Levi Strauss & Co., the iconic clothing brand, announced on Wednesday that it will pay the travel expenses of employees who must leave their home state to get an abortion.
“We know this is a fraught conversation; it’s not something we enter into lightly. But women make up 58 percent of our global workforce, and in recent years, numerous employees have expressed to leadership their growing alarm over the rollback of all forms of reproductive care,” the San Francisco-based company said in a statement.
“Our position on this is in keeping with our efforts to support employees and family members at all stages of their lives.”
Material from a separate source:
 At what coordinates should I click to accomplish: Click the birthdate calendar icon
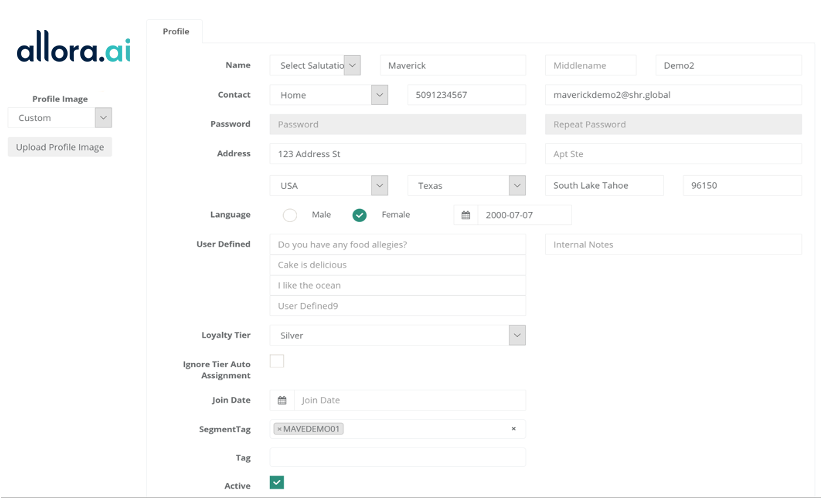(x=466, y=215)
The 169-year old brand told The New York Times that the push to rollback abortion rights will have “far-reaching consequences for the American work force, the U.S. economy and our nation’s pursuit of gender and racial equity.”
The Times notes that Apple, Amazon, Citigroup and Yelp have announced similar policies to help their employees obtain reproductive healthcare. Meta’s powerful COO Sheryl Sandberg, author of the feminist book Lean In, said Tuesday was “a scary day for women all across our country” after a draft opinion leaked to POLITICO indicated that Roe v. Wade will soon be overturned.
Virgin founder Richard Branson also voiced strong opposition to the Supreme Court document.
“If so-called pro-life advocates are really concerned about abortions, there are far more effective way to keep numbers low: lift people out of poverty and improve their access to education and economic opportunity; inform young people about their reproductive rights and choices; make contraceptives widely available,” he said.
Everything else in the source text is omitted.